Schwäbische Zeitung (Ravensburg / Weingarten)
Rob Cross möchte als Europameister nachlegen
Nach Darts-Triumph in Göttingen gilt der Blick des Briten der WM: „Will die Nummer 1 der Welt werden“
GÖTTINGEN (dpa) - Die Bilder vom Auftakt der Darts-EM in Göttingen erinnerten ein wenig an die Geburtsstunde des Turniers vor elf Jahren in Frankfurt: Leere Bierbänke und Tische, ein paar vereinzelte laute Rufe – und nicht gerade die Stimmung, die die Profis um Weltmeister Michael van Gerwen in den vergangenen Jahren in Deutschland gewohnt waren.
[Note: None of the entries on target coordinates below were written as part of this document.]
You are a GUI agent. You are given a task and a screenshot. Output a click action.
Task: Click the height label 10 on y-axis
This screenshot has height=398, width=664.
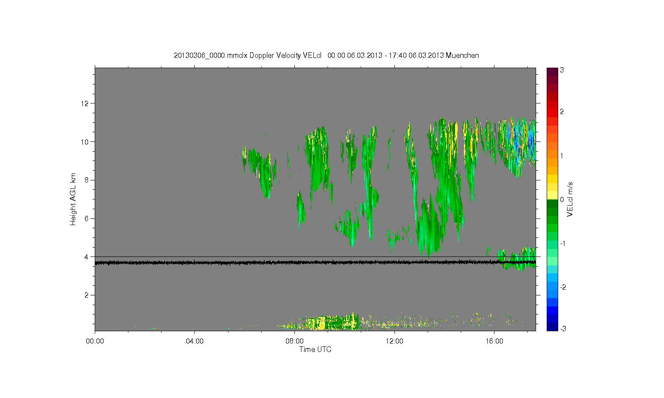(x=85, y=142)
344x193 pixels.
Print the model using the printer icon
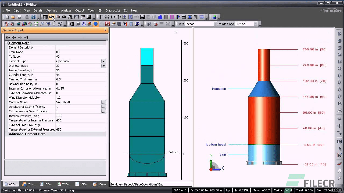[27, 17]
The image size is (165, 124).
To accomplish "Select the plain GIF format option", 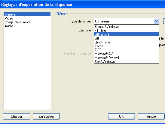I will point(127,38).
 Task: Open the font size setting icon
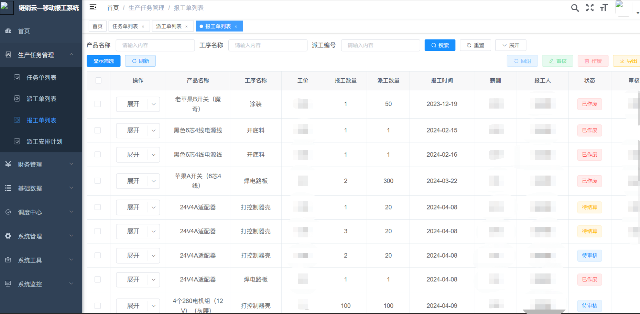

Er sei „ein wenig enttäuscht“gewesen von der Kulisse, betonte der Waliser Gerwyn Price nach seinem Auftaktsieg. „Normalerweise ist es immer sehr voll in den deutschen Hallen. Heute waren es 200 bis 300 Fans, das war schon wenig.“
Rund 300 Fans am Donnerstagabend, rund 300 Fans am Freitagnachmittag: Obwohl sich Zuschauerzahlen und Stimmung Richtung Wochenende deutlich nach oben steigerten (der Samstagabend war ausverkauft, das Finale am Sonntag sahen 3000 Besucher), muteten die ersten beiden Sessions recht trostlos an. „Es war ein bisschen enttäuschend“, sagte auch der Niederländer Jeffrey de Zwaan, dessen überraschender Sieg über den schottischen Weltklassespieler Peter Wright so relativ unbemerkt blieb. Am Sonntagabend wurde es doch noch einmal stimmungsvoll: Erstmals zum Europameister kürte sich der englische Ex-Weltmeister Rob Cross, der im Finale Price mit 11:6 bezwang.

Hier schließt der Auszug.